Ethiopians have become deeply divided along every line imaginable and the Diaspora is no exception. At the dawn of the Ethiopian millenium, in some U.S. cities, we have even stopped worshipping together our ancient monotheistic Coptic God. One married couple I know who find themselves at opposite ends of the political spectrum no longer attend family functions together.
Both sides are drafting lists of names of individuals--the government's and its cadres' far more sinister and lethal, given their ability to incarcerate, repress, and pass judicial and extra-judicial death sentences. The actions by radical followers of the opposition is also disturbing: they engage in slander, defamation, and publicly accuse private citizens of treachery for ridiculous things such as traveling to Ethiopia to visit friends and family. I have heard people are entering Ethiopian Airlines flights in Washington decked out in baseball hats, scarves, and shades for fear of being recognized by someone who knows a rabid radical. One must wonder what these radicals would do if they were the ones in power.

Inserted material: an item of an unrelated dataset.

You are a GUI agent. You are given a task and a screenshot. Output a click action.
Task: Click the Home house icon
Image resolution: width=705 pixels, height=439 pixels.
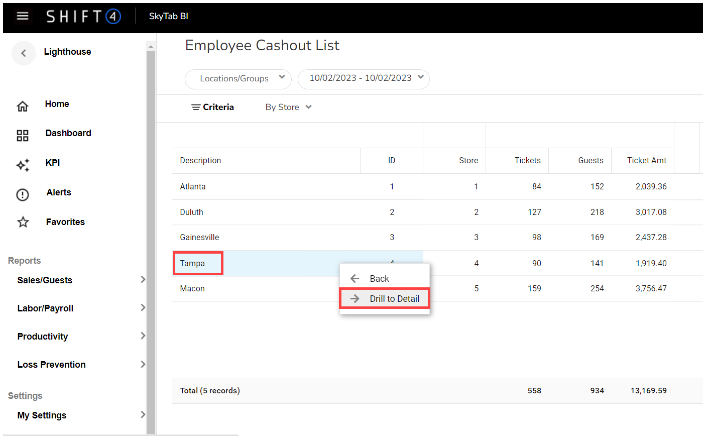(22, 105)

Rabid partisans from both sides have framed the political discourse and as a consequence, we live in a time when intellectual independence will guarantee an Ethiopian the enmity of most social, and even, religious organizations. Reason, once again, has been suspended in this tradition we consider the paragon of all traditions.
Speaking of families, with a few exceptions, most Ethiopian families I know have deep feuds that have kept aunts, uncles, and siblings from speaking to each other for years. Most often than not, the source of these feuds is pride, arrogance, and inability to accept our mistakes. If our families cannot get along, how can we, as a people? We speak of democracy yet the notion of agreeing to disagree and being able to peacefully coexist while holding diametrically opposing political views is as alien to us as love is to a hyena.

For Uncle SHA. Thanks for the late-night talks, bottomless parables and Yeunglings, and LIFE LESSON 495. Thanks for always being there.